Mesmo antes do plantio, o cenário já se desenhava de produção menor no Estado nesta temporada. A Emater-RS, por exemplo, previa uma queda de 10,1% na produção das principais culturas do Estado. Já a Federação da Agricultura do Rio Grande do Sul (Farsul) estimava, em seu relatório anual, uma redução de 6,3% na quantidade produzida na safra 2017/2018. O cenário de quebra se confirmou gerando uma espécie divisão no território gaúcho: enquanto a Metade Norte, tradicional zona de grãos, colhe com bons rendimentos, na Metade Sul a estiagem compromete fortemente a colheita.

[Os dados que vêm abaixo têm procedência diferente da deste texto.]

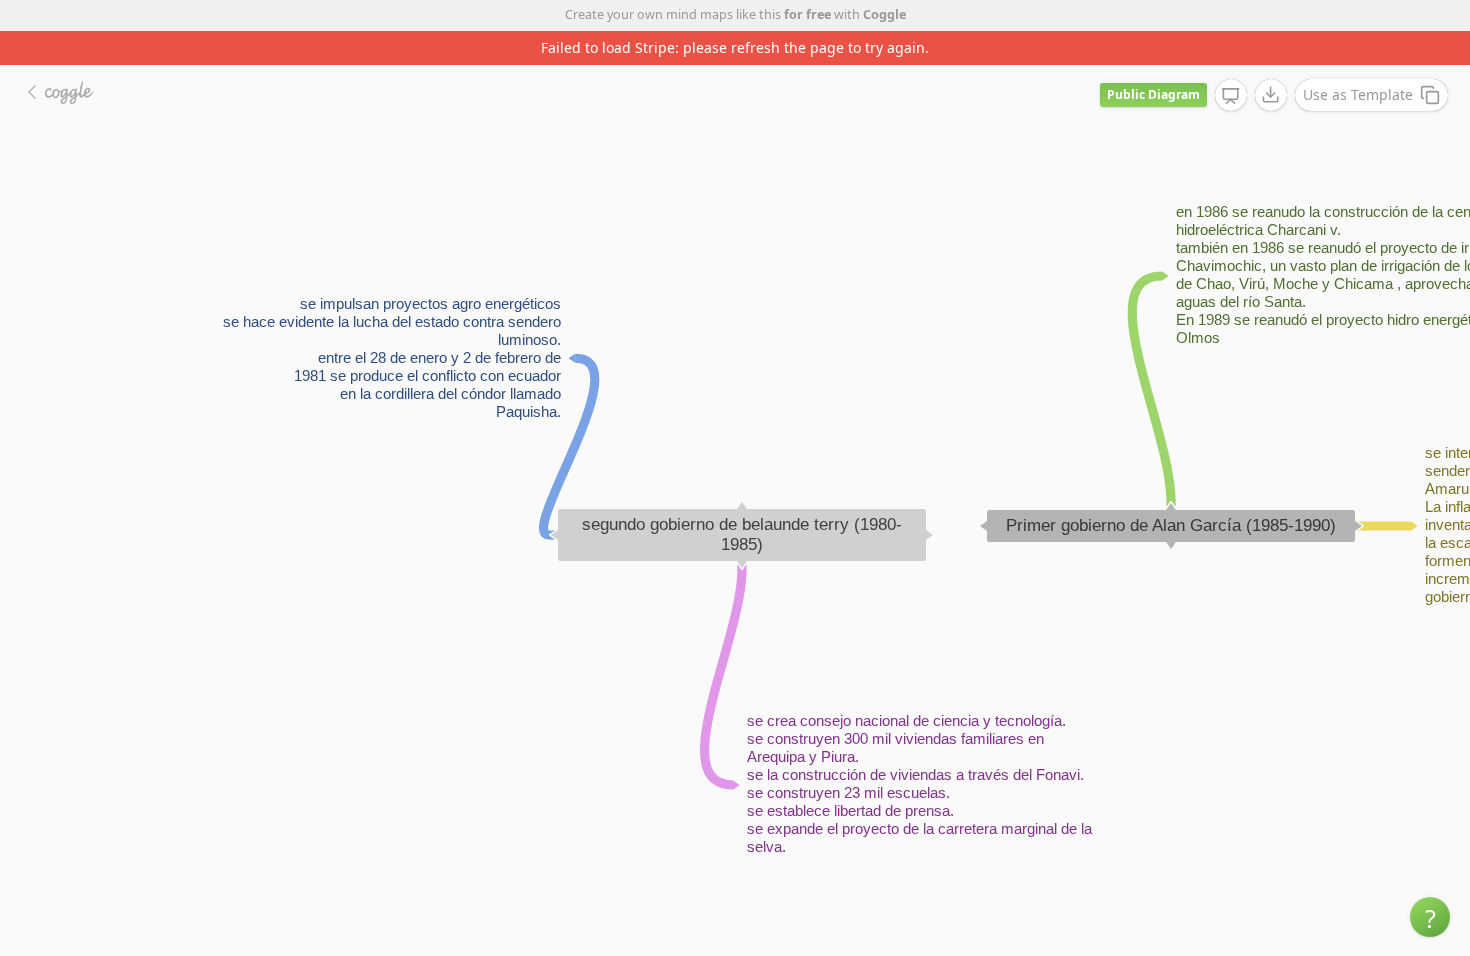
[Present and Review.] (1231, 96)
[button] (1430, 917)
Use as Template (1358, 94)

A falta de chuvas que acomete a região, entretanto, aflige de forma ainda mais impactante a Argentina, um dos maiores produtores de grãos no mundo. A frustração na safra dos vizinhos é um dos fatores que mais influencia a alta dos preços dos alimentos nas últimas semanas. “Não se explica tudo por um movimento só, e sim dentro de uma perspectiva mais ampla. O início, porém, se deu com as perdas da Argentina, que pegou muito forte a soja e o milho”, analisa o economista-chefe da Farsul, Antônio da Luz.
No caso específico da principal cultura gaúcha, a soja, outro fator também impactou fortemente nas cotações: o anúncio da China de que taxaria em 25% a soja norte-americana em retaliação ao embargo de produtos chineses decretado pelos Estados Unidos. Automaticamente, se elevou também o prêmio pago à soja brasileira nos portos, aumentando o valor recebido pelos produtores.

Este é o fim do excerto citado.